[SUPPLIED MATERIAL Boundary: Start]

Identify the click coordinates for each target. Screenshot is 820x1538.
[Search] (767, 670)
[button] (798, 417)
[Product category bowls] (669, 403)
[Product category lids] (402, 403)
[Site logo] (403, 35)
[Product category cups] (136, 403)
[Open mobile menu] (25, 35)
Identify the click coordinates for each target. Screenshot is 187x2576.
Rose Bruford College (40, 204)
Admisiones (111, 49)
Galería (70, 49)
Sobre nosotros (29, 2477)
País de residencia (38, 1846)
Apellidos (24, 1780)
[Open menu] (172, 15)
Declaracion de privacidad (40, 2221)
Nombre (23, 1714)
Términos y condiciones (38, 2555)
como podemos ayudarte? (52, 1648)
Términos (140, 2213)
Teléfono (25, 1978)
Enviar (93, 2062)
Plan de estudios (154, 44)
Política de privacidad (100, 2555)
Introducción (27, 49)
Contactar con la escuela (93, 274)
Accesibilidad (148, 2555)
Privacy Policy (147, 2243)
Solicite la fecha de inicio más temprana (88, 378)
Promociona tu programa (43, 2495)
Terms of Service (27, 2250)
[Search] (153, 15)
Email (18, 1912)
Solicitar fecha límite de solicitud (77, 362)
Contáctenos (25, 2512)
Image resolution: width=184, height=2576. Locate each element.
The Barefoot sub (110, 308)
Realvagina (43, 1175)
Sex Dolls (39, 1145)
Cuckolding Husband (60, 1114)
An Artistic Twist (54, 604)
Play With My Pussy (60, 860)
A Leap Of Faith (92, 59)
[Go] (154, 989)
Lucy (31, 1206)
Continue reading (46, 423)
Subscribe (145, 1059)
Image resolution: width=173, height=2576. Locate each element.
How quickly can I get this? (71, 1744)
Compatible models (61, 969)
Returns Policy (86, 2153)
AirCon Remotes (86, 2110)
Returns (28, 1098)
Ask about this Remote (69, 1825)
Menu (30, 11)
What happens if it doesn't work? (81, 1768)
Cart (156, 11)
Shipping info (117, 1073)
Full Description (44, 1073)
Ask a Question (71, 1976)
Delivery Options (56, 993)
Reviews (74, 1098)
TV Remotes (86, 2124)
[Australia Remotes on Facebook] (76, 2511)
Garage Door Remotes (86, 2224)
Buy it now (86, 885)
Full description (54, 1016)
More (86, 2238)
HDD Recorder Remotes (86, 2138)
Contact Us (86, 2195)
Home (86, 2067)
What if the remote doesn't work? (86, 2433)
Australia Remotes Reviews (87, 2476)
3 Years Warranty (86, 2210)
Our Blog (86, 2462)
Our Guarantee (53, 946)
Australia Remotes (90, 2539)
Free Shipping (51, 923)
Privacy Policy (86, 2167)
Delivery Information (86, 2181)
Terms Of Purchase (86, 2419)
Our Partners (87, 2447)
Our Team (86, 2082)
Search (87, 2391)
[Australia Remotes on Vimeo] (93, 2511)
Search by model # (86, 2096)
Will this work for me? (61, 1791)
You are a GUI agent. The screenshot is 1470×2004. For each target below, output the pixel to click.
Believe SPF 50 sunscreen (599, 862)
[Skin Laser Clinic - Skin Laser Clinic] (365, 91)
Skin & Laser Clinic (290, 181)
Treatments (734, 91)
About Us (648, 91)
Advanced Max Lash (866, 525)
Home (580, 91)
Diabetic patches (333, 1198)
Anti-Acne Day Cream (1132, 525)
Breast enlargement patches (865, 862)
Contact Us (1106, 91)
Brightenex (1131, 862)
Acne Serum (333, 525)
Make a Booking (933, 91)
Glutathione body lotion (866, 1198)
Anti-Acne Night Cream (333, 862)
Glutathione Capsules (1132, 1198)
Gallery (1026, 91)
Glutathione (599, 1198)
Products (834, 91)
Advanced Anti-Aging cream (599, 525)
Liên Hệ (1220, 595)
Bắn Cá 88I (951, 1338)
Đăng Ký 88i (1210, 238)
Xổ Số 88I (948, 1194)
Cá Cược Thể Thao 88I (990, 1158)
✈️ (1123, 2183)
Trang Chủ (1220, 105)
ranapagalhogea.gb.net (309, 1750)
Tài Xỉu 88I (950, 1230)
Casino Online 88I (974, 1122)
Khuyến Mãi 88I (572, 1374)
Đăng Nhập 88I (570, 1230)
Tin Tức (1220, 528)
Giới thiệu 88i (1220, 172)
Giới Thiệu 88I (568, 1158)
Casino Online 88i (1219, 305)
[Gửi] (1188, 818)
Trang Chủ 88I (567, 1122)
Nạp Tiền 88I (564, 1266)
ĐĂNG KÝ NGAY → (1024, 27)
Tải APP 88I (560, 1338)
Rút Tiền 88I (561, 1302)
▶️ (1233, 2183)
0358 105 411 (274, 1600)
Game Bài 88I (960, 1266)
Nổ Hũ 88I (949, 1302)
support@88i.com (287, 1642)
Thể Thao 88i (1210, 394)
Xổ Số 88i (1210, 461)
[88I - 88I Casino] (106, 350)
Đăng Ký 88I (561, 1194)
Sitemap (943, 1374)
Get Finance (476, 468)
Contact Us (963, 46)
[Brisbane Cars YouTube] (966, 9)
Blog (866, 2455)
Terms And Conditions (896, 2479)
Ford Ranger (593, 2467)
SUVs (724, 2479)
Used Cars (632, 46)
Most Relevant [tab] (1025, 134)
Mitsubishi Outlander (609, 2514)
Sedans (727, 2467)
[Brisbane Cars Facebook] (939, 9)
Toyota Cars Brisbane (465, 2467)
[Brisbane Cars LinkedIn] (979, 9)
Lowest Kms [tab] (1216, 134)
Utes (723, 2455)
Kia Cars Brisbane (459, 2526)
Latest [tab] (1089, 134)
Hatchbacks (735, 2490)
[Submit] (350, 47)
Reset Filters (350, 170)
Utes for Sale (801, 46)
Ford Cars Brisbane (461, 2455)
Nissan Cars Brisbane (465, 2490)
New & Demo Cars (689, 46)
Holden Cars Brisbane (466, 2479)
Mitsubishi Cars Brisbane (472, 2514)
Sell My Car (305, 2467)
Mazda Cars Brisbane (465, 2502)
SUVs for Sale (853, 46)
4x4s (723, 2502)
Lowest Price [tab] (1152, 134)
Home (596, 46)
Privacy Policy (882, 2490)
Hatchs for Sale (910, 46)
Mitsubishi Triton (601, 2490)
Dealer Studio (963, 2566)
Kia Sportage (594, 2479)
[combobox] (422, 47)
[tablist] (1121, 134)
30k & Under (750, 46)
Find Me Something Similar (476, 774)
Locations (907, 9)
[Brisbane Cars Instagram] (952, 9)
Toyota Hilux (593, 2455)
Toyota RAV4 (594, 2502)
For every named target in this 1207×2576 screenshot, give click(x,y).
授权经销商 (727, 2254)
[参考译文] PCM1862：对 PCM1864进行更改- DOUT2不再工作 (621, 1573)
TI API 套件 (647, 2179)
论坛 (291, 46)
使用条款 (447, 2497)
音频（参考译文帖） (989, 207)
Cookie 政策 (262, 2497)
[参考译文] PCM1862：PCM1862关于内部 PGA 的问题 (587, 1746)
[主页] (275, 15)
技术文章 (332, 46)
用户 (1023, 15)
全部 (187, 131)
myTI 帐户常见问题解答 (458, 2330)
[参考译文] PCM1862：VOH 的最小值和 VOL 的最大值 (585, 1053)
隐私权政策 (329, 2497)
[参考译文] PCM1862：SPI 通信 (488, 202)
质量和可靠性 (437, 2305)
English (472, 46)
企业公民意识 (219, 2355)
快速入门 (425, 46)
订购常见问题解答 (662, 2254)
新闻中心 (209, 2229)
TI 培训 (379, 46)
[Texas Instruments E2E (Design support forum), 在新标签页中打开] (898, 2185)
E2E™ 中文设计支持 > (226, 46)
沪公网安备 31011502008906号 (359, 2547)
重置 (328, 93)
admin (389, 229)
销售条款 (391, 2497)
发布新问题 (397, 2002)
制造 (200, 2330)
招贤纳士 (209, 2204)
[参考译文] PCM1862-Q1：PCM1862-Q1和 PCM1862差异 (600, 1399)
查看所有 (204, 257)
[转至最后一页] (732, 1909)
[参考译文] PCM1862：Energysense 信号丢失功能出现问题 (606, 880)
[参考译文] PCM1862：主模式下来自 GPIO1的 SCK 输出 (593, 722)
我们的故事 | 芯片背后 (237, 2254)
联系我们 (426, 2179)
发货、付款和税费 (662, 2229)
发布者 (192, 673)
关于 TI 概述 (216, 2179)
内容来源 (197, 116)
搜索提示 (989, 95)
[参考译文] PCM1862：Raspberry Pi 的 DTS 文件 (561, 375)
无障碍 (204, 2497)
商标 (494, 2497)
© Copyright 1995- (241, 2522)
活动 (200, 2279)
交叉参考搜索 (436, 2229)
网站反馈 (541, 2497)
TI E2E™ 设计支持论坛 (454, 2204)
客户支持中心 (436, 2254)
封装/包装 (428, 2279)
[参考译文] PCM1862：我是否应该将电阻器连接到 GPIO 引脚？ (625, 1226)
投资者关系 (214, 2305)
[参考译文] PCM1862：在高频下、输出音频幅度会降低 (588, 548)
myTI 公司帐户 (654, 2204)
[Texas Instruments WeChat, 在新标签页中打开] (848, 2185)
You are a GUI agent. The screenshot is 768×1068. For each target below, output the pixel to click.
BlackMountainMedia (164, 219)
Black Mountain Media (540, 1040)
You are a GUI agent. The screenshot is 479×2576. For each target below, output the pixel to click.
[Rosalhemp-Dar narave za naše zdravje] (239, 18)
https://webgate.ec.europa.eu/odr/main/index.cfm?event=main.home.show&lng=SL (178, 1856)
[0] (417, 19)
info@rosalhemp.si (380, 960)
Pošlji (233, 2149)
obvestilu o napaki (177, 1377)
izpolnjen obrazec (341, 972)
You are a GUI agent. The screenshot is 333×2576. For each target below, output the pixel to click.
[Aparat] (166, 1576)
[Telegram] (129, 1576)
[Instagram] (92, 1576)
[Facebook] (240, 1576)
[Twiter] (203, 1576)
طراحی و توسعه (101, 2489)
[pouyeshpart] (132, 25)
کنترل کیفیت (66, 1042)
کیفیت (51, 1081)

[SUPPLIED MATERIAL Boundary: End]

- **THE TASK**: Scan the entries above. Copy each line that has the string "Full".

- **RESULT OF THIS TASK**:
Full Description (44, 1073)
Full description (54, 1016)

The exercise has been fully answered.